### Exercise instructions
In the records that follow, find each line with "computer" and pull it out.

### Extracted information
#####
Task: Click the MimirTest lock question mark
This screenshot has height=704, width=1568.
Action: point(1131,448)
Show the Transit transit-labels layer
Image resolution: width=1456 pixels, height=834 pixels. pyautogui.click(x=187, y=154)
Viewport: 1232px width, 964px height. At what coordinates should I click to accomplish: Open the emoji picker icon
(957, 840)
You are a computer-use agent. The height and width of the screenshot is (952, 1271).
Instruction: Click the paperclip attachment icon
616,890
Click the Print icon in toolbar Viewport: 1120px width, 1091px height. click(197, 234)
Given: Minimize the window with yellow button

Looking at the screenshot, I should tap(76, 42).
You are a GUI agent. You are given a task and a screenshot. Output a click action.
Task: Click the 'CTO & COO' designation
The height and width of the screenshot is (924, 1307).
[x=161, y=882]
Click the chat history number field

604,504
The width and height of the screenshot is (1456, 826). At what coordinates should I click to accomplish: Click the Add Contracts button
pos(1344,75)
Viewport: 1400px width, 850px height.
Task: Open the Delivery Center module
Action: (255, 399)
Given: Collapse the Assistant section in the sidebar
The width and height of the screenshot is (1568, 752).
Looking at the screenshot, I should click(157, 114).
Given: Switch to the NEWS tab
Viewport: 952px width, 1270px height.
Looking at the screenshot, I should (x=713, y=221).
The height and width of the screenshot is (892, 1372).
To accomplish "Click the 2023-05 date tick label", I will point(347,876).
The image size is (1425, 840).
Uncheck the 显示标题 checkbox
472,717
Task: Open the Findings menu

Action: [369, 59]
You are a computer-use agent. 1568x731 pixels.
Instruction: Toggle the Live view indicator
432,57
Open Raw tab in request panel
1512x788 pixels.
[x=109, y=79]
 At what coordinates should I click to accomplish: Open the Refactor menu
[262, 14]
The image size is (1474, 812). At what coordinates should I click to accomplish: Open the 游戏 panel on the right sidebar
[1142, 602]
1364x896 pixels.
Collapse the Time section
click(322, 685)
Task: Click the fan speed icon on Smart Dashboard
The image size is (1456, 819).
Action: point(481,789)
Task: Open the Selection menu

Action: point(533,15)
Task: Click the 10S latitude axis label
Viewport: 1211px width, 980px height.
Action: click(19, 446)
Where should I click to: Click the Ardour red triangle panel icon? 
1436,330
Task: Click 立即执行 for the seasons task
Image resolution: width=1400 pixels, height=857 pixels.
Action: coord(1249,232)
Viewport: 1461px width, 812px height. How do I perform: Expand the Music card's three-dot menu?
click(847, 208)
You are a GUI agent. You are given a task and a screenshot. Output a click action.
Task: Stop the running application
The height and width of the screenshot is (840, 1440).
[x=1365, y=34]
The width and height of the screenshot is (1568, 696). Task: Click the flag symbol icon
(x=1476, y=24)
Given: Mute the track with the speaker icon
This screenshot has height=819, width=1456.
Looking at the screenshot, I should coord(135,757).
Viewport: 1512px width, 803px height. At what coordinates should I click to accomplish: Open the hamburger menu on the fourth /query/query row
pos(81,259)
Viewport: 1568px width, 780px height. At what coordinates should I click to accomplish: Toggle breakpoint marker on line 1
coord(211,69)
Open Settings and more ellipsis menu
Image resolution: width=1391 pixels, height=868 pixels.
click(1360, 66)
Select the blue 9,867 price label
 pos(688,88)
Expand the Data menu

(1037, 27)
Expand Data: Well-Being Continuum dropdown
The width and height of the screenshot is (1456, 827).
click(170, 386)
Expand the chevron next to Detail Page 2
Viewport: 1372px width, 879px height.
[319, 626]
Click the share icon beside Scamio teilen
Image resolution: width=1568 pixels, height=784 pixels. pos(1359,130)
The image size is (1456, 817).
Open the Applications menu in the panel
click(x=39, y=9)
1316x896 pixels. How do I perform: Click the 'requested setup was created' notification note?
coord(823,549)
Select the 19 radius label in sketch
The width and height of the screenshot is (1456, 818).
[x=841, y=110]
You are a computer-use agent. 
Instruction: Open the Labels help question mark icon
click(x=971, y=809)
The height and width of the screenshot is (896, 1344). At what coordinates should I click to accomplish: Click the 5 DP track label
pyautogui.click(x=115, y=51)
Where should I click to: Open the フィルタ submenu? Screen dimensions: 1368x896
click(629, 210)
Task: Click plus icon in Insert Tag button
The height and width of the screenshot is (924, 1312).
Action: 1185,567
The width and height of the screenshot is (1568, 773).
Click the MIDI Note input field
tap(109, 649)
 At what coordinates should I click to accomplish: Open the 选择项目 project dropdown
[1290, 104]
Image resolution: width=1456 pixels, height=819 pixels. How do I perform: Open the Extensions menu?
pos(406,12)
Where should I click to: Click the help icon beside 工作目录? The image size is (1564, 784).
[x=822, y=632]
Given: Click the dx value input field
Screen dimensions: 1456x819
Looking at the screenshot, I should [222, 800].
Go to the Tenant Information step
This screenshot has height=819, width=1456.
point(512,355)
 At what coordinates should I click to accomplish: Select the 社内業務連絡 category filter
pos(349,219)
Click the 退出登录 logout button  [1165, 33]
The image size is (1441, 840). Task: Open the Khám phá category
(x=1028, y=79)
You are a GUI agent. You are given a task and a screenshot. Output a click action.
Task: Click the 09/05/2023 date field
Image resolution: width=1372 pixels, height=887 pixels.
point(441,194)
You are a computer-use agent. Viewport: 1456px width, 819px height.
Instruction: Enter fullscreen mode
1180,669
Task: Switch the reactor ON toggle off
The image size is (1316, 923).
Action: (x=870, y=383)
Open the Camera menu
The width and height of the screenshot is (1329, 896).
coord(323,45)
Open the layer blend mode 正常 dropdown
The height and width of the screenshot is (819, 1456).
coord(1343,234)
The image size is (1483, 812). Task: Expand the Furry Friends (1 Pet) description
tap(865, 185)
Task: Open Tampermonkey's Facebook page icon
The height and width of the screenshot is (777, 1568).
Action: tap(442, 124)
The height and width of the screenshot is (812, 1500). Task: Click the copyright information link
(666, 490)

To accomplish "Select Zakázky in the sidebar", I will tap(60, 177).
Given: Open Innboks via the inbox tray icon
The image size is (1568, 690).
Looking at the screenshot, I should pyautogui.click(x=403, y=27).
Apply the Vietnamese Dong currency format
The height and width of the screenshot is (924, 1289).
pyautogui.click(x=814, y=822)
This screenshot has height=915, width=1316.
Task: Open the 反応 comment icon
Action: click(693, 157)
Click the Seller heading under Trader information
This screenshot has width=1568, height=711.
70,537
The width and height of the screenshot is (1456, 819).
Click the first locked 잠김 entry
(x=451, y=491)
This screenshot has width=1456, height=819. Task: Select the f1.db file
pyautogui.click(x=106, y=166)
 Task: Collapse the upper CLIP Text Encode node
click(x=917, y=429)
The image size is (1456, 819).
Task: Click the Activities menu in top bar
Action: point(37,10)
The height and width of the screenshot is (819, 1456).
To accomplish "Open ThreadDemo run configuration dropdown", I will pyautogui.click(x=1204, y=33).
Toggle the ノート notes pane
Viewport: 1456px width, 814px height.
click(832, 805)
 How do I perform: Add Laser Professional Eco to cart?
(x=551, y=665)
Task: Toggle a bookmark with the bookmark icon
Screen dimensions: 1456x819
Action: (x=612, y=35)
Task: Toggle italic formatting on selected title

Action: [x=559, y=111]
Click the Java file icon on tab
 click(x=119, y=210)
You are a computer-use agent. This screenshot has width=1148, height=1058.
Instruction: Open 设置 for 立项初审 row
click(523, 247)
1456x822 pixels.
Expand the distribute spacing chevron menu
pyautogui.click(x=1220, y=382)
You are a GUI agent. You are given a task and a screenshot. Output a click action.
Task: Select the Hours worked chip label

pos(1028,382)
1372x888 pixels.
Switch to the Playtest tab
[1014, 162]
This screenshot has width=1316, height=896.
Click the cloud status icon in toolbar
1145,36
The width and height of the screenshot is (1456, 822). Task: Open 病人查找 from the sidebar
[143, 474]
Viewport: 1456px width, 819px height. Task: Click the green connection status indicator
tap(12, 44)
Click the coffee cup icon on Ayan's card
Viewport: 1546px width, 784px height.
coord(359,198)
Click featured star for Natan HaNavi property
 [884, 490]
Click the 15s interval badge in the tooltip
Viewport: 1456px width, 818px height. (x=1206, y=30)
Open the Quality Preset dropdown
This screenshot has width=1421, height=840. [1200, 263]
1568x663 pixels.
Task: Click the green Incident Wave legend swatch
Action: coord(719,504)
#####
### Answer to the exercise
You are a computer-use agent. The height and width of the screenshot is (952, 1271).
You are a computer-use agent. 1568x731 pixels.
You are a computer-use agent. 
You are a computer-use agent. Viewport: 1456px width, 819px height.
You are a computer-use agent. This screenshot has width=1148, height=1058.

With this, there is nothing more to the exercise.